EUGENE, SIR: I just got out of a long-term thing and so have started dating again and discovered that there’s an epidemic of men wanting to look deep into my eyes when we’re having sex. I told the last guy to stop it because it was creeping me out. His response was that he thought I had intimacy problems. That may be, but when did men turn into such sensitive, tender things? — F.C.

Dear Football Club: Since that one time that one woman said something about wishing men were more sensitive. The final nail in the coffin, though, was when some other woman said “You know what I really think is SEXY? A sensitive man.” I mean, I understand the two-step. On the one hand, you want a man “sensitive” enough that he doesn’t mind washing a dish or doing a load of laundry every now and then. On the other hand, him thinking he’s Prince every time you have sex, staring deeply into your SOUL might get kind of wearisome.
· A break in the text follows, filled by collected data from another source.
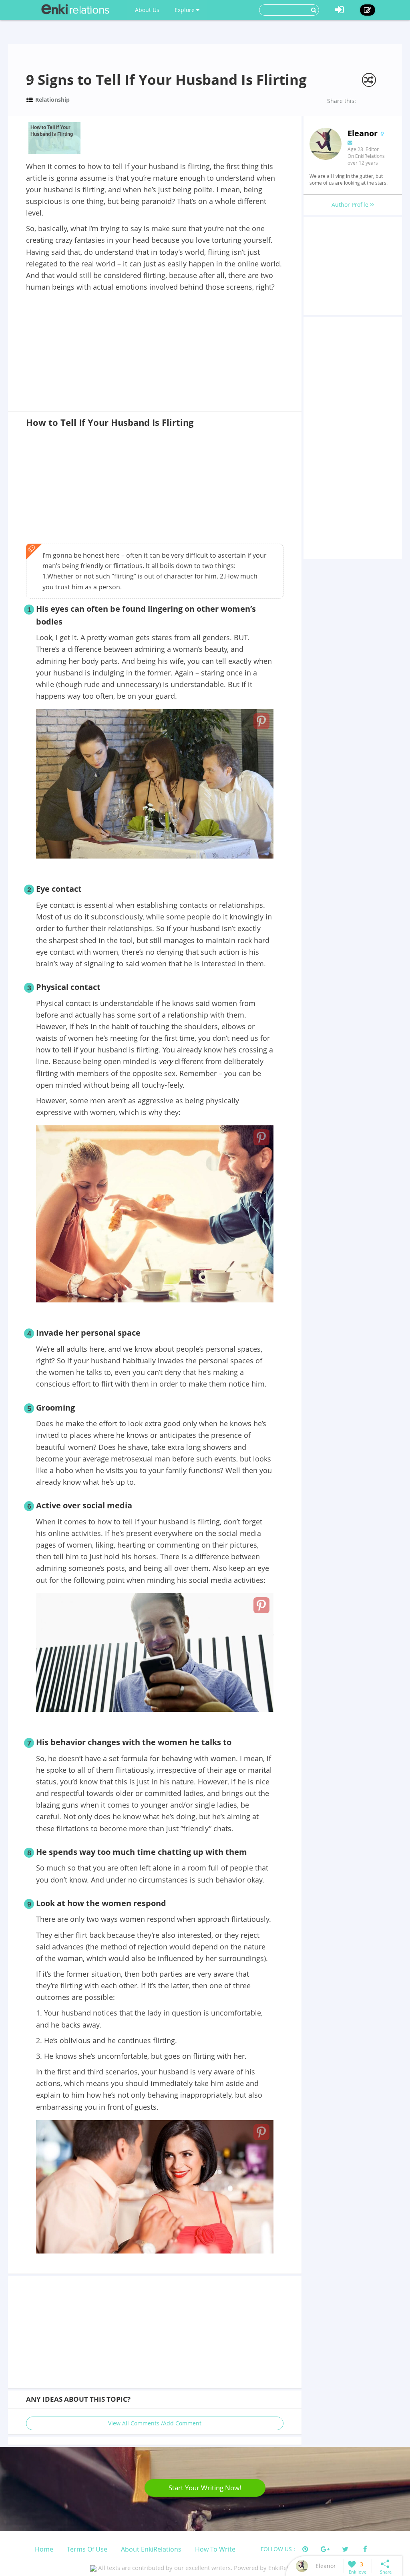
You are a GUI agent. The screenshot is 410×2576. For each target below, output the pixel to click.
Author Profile (351, 204)
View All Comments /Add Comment (154, 2423)
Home (44, 2549)
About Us (147, 10)
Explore (185, 10)
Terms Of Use (87, 2549)
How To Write (215, 2549)
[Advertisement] (154, 353)
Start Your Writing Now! (205, 2487)
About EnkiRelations (151, 2549)
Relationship (52, 99)
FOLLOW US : (278, 2549)
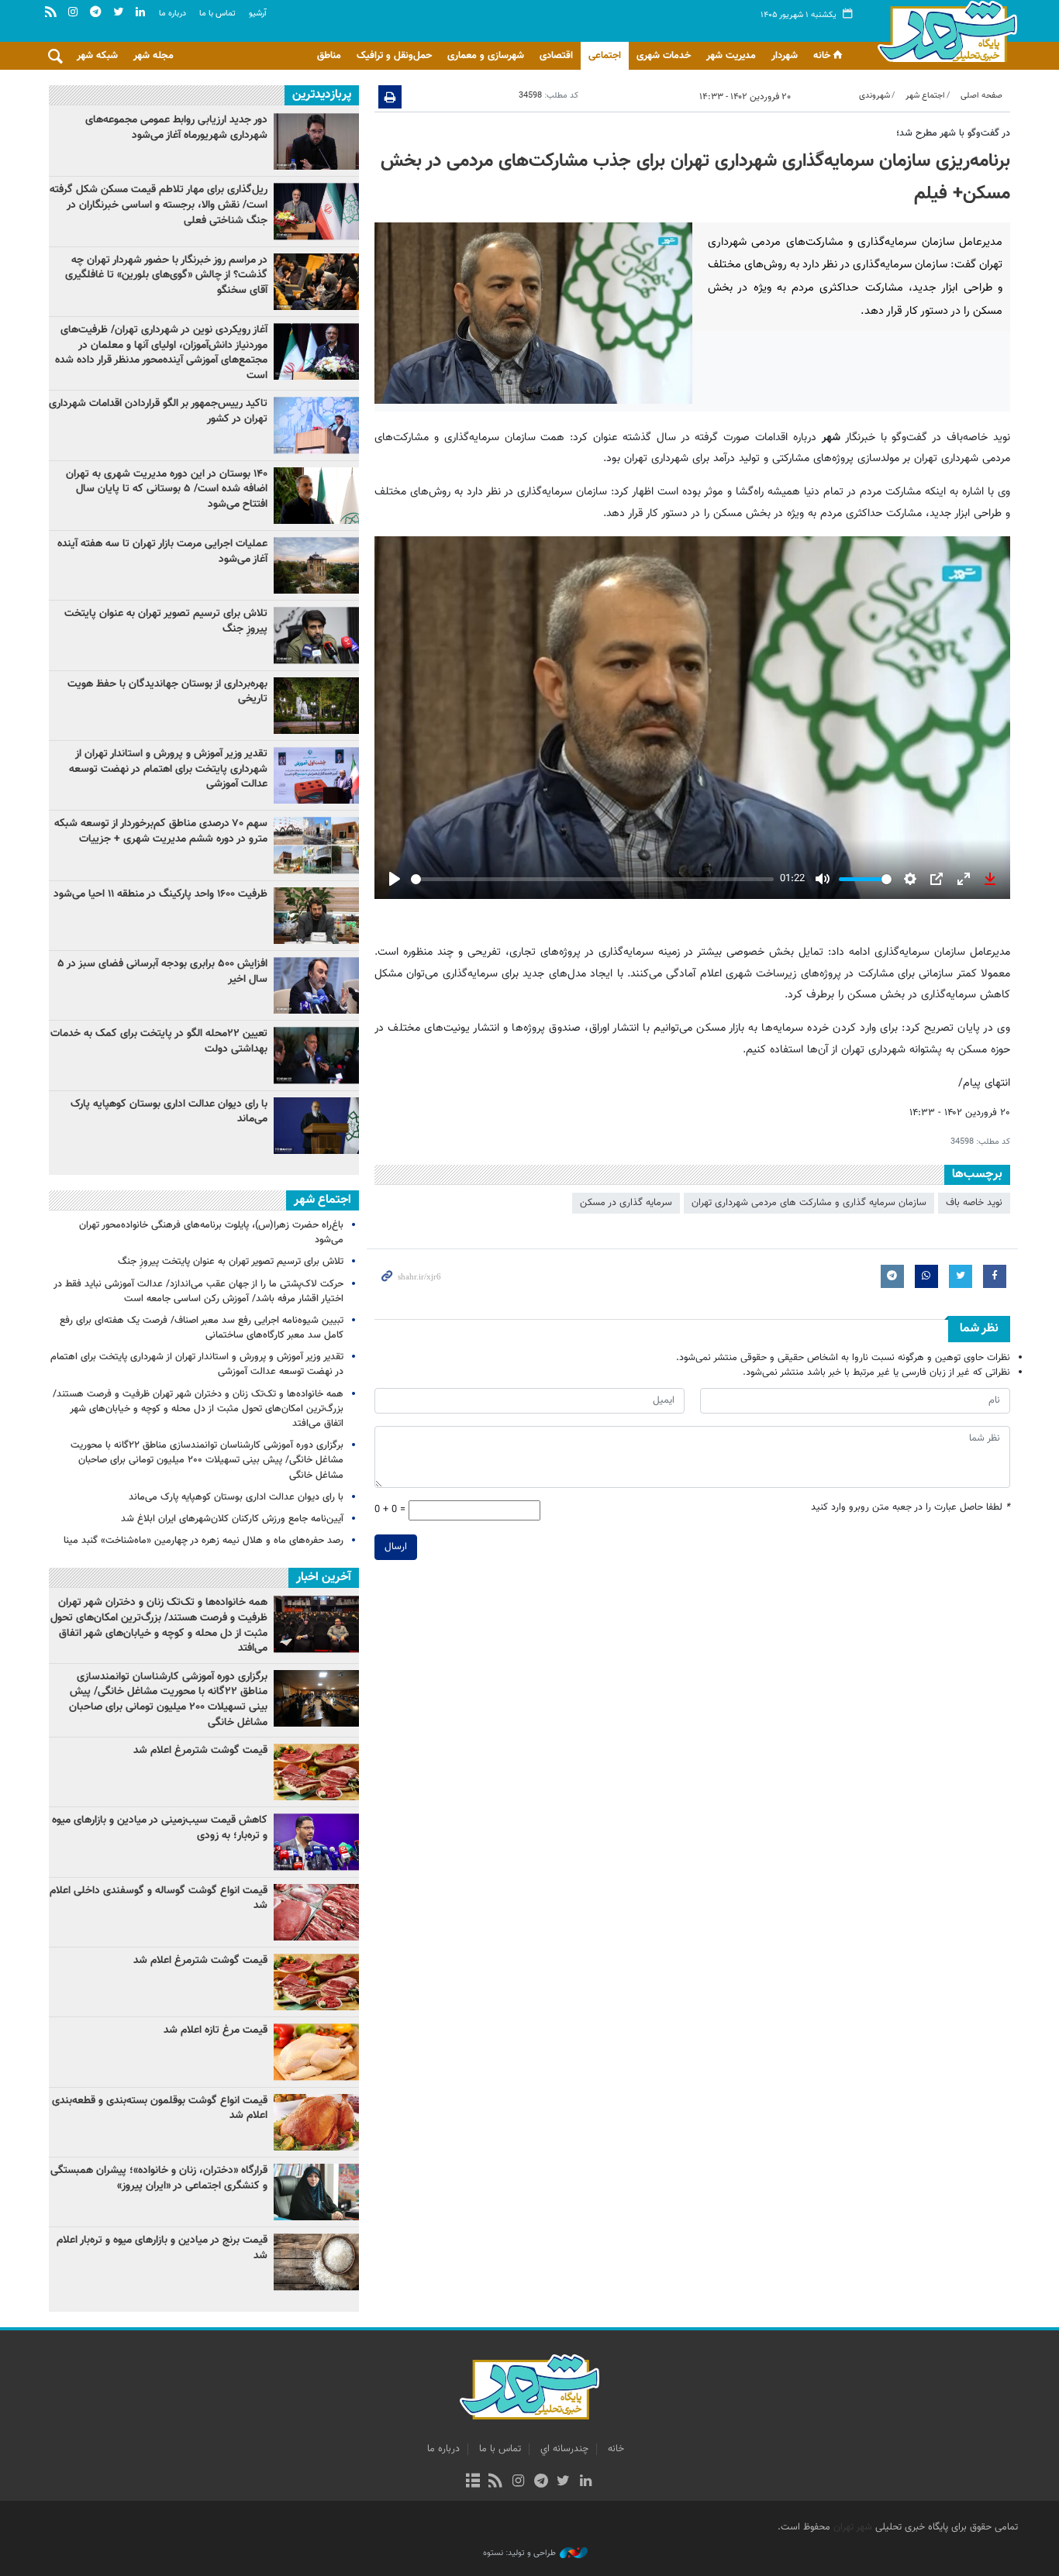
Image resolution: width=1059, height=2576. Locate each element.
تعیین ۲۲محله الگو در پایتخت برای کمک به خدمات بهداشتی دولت (158, 1041)
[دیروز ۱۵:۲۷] (316, 211)
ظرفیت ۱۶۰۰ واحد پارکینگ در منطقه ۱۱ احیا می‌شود (160, 894)
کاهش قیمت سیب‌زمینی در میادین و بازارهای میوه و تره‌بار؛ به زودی (159, 1828)
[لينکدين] (585, 2482)
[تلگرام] (540, 2482)
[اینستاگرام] (518, 2482)
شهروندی (874, 95)
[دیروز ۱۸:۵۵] (316, 915)
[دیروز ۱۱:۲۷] (316, 985)
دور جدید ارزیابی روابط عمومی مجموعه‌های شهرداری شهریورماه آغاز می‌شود (176, 128)
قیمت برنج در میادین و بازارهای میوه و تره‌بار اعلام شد (162, 2248)
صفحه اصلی (981, 95)
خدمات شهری (663, 56)
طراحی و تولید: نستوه (519, 2553)
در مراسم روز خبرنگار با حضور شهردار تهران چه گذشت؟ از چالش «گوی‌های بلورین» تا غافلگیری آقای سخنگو (166, 275)
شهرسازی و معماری (485, 56)
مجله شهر (153, 56)
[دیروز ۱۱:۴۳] (316, 1125)
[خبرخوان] (495, 2482)
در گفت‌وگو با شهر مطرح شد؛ (953, 133)
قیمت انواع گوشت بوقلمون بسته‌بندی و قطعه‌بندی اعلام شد (159, 2108)
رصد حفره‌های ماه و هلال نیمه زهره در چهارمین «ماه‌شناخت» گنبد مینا (203, 1540)
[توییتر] (563, 2482)
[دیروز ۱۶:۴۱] (316, 1055)
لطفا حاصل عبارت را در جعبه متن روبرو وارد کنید (910, 1507)
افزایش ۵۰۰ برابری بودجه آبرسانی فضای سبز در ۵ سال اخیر (162, 972)
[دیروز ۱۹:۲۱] (316, 281)
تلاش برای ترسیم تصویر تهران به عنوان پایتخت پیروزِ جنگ (165, 621)
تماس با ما (217, 13)
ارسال (396, 1547)
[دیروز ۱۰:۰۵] (316, 495)
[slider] (592, 879)
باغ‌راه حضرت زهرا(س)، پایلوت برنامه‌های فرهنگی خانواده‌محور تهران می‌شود (211, 1232)
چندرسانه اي (564, 2449)
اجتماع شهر (925, 95)
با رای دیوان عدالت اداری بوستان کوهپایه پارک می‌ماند (169, 1112)
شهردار (784, 56)
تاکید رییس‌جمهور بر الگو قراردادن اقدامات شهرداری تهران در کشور (158, 411)
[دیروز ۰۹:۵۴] (316, 565)
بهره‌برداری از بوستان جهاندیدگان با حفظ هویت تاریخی (167, 692)
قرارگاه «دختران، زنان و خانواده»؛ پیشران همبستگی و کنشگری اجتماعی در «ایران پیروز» (158, 2178)
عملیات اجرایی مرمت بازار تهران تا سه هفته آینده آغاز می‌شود (162, 552)
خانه (821, 56)
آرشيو (258, 13)
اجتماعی (604, 56)
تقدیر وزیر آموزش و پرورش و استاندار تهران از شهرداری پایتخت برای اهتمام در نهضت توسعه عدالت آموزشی (168, 769)
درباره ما (172, 13)
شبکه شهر (97, 56)
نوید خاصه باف (974, 1203)
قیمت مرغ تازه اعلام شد (215, 2030)
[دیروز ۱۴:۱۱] (316, 425)
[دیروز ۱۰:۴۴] (316, 351)
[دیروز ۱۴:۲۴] (316, 775)
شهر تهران (852, 2527)
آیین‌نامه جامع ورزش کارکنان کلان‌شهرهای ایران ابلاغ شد (232, 1519)
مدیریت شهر (731, 56)
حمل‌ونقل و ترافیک (394, 56)
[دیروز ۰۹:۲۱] (316, 845)
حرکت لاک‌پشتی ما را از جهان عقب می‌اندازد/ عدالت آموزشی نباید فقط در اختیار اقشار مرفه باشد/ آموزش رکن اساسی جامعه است (198, 1291)
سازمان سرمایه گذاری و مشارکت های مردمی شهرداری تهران (809, 1203)
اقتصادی (556, 56)
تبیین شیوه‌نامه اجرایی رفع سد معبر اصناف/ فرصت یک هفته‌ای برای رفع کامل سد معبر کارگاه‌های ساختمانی (201, 1328)
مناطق (329, 56)
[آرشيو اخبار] (472, 2482)
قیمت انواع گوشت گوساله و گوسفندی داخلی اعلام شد (158, 1898)
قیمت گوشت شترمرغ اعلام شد (200, 1750)
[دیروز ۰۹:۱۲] (316, 705)
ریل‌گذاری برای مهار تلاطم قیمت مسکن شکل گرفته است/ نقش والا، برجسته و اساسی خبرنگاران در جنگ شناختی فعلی (158, 205)
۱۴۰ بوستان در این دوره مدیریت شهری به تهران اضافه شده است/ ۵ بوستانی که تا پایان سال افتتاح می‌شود (166, 489)
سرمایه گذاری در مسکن (626, 1203)
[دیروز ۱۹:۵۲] (316, 635)
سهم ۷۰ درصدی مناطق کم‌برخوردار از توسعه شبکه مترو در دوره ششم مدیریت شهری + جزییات (160, 831)
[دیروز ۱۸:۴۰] (316, 141)
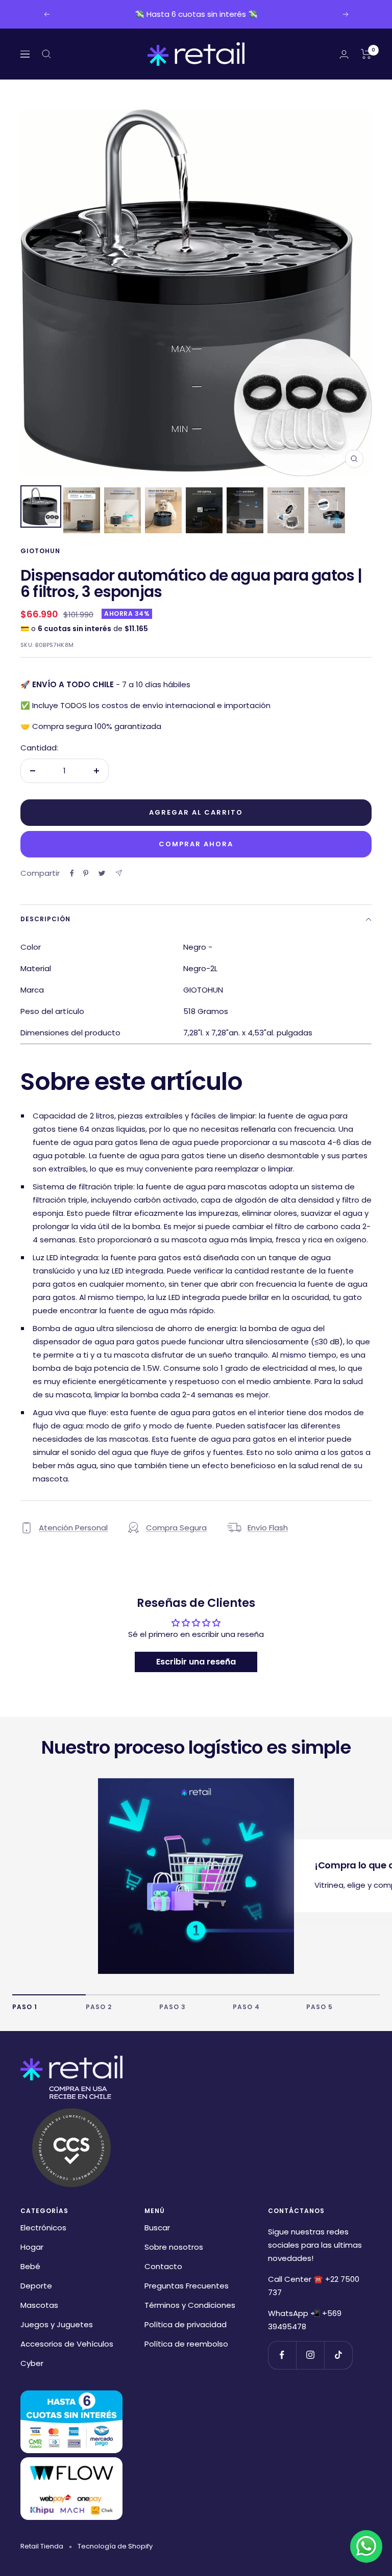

Well, variety is the spice of life, but I can see you’d just prefer a little balance. So since right now you’re free — or relatively so — go out and find that balanced beau who’s too busy tearing off your clothes to sensitively plumb your soul via your eyeballs but who’s OK washing those ripped-off clothes afterward. Good luck.

Sex on TV

EUGENE, SIR: I’ve never had sex. One of the reasons is because I worry — my penis is 5 inches when fully erect. Please advise me on how to deal with this problem. — Abhishek

Dear Abby: Since I get this question once a week and I’ve answered it almost every time I have gotten it, I can tell you a few things that might help. The first thing is that the fact that I get the question every week should be a sure sign that you are not alone. In fact, based on every other time I’ve answered the question I can tell you that you are well within what people who study penises call “the norm.” Yes, there are men out there larger than you, but there are also men out there smaller than you. Secondly, there are enough women on Earth that it’s inevitable that, if you’re dedicated to the proposition, you will find one who fits you. And finally, you finding that woman starts with you starting to have sex. Especially if the whole penis-size issue is the only thing holding you back. Or to quote 1960s culture icon Mr. Natural: Don’t let your meat loaf. Hope that helps.